**Постановка задачи A**
Определите, согласуются ли с текстом о Глазкове следующие утверждения. Для каждого ответьте «да» или «нет» и дословно приведите решающие слова текста.
(i) Меценатом Кулибина был нижегородский купец.
(ii) Дед, о котором рассказывал Николай Иванович, мог завязать в узел железную кочергу.
(iii) Часы, обещанные Кулибиным, должны были быть величиной с куриное яйцо.

**Страница**
Простой и высокий —
Не нужен мне грим —
Я в русской массовке
Служил рядовым…
Помню, однажды при встрече Ни
колай Иванович, сам обладавший недюжинной силой, рассказывал о деде, который был настолько могуч, что мог в узел завязать железную кочергу. В семье Глазковых хранили память также об одном из предков, священнослужителе с мятежным нравом.
Еще одна черта характера, унаследованная от благодатной нижегородской земли, от традиции народной культуры — художественная изобретательность (вот уж где истинный, не умозрительно-рациональный модерн!), абсолютная, совершеннейшая свобода фантазии, ненасытимая воля к творчеству как к сотворению чуда. К такому пониманию своего дела отнюдь нешуточно относился Глазков:
…И тебя зачислят в книгу
Небывалых стихотворцев,
И меня причислят к лику
Николаев Чудотворцев.
Разве не таким же "чудотворцем" был другой "волжанин", Иван Петрович Кулибин, великий русский механик-изобретатель, который еще в XVIII веке, словно филигранно отточенные стихи, измысливал и воплощал в чудесные творения собственные идеи? Стоит к месту привести хотя бы одно небольшое описание, чтобы понять, каким художественным блеском и какой высотой этического уровня сияет изобретательская мысль простого самоучки-механика. Кулибин уверял своего мецената, нижегородского купца Михайло Андреевича Костромина, что сделает (и слово свое сдержал!) — "часы видом и величиною между гусиным и утиным яйцом… В доходе каждого часа отворяются створные двери внутри онаго яйца и представляется чертог наподобие зала, в котором противу дверей поставлен по примеру палатки наподобие гроба Господня гроб, а в него затворенная малая дверь, а к дверям привален камень; по сторонам гроба стоят с копьями два воина. По отворении реченных дверей через полминуты является ангел, и вдруг камень отваливается и дверь во гроб разрушается, а стоящие войны ниц падают: через пол же минуты приходят две жены мироносицы и бывает слышен подпеваемый звоном голос стиха: Христос воскресе из мертвых..."

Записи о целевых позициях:

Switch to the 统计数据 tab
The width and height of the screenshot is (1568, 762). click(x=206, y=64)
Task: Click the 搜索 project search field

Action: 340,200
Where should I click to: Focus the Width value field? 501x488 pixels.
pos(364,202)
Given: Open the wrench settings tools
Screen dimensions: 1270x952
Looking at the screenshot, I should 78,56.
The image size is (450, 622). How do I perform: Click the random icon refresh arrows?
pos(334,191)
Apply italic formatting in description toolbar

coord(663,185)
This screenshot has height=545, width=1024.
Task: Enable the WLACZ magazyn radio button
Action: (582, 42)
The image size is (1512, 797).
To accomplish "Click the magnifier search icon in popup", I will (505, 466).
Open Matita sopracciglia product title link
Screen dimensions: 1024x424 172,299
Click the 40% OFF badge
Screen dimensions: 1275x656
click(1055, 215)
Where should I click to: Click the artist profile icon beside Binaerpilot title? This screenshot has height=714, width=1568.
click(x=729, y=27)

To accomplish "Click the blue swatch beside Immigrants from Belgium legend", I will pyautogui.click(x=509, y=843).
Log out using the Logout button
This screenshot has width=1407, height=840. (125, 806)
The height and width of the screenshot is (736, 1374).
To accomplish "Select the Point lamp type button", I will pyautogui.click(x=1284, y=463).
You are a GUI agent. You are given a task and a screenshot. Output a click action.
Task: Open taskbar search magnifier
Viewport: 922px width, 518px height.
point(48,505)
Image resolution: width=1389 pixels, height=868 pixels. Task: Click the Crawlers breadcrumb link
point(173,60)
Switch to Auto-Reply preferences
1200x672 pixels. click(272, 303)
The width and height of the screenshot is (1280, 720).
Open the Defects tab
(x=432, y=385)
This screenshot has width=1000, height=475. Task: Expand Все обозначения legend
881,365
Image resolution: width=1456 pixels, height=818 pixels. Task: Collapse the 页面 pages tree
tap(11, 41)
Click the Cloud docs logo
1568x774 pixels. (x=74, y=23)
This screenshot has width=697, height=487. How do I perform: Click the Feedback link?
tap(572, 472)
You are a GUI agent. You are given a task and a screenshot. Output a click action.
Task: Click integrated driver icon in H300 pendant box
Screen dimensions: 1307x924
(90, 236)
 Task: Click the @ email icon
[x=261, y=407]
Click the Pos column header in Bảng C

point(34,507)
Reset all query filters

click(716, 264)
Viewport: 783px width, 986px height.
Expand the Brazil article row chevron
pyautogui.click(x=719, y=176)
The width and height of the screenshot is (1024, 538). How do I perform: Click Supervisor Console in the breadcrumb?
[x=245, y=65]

**Постановка задачи B**
Отредактируйте записи от строки с "The image size is (450, 622)." до строки с "This screenshot has width=1407, height=840." включительно, заменив "icon" на "symbol" и сохранив все остальное без изменений. Приведите только эти строки.

**Правильный результат A**
(i) Да: «своего мецената, нижегородского купца Михайло Андреевича Костромина».
(ii) Да: «мог в узел завязать железную кочергу».
(iii) Нет: «часы видом и величиною между гусиным и утиным яйцом».

**Правильный результат B**
The image size is (450, 622). How do I perform: Click the random symbol refresh arrows?
pos(334,191)
Apply italic formatting in description toolbar

coord(663,185)
This screenshot has height=545, width=1024.
Task: Enable the WLACZ magazyn radio button
Action: (582, 42)
The image size is (1512, 797).
To accomplish "Click the magnifier search symbol in popup", I will (505, 466).
Open Matita sopracciglia product title link
Screen dimensions: 1024x424 172,299
Click the 40% OFF badge
Screen dimensions: 1275x656
click(1055, 215)
Where should I click to: Click the artist profile symbol beside Binaerpilot title? This screenshot has height=714, width=1568.
click(x=729, y=27)

To accomplish "Click the blue swatch beside Immigrants from Belgium legend", I will pyautogui.click(x=509, y=843).
Log out using the Logout button
This screenshot has width=1407, height=840. (125, 806)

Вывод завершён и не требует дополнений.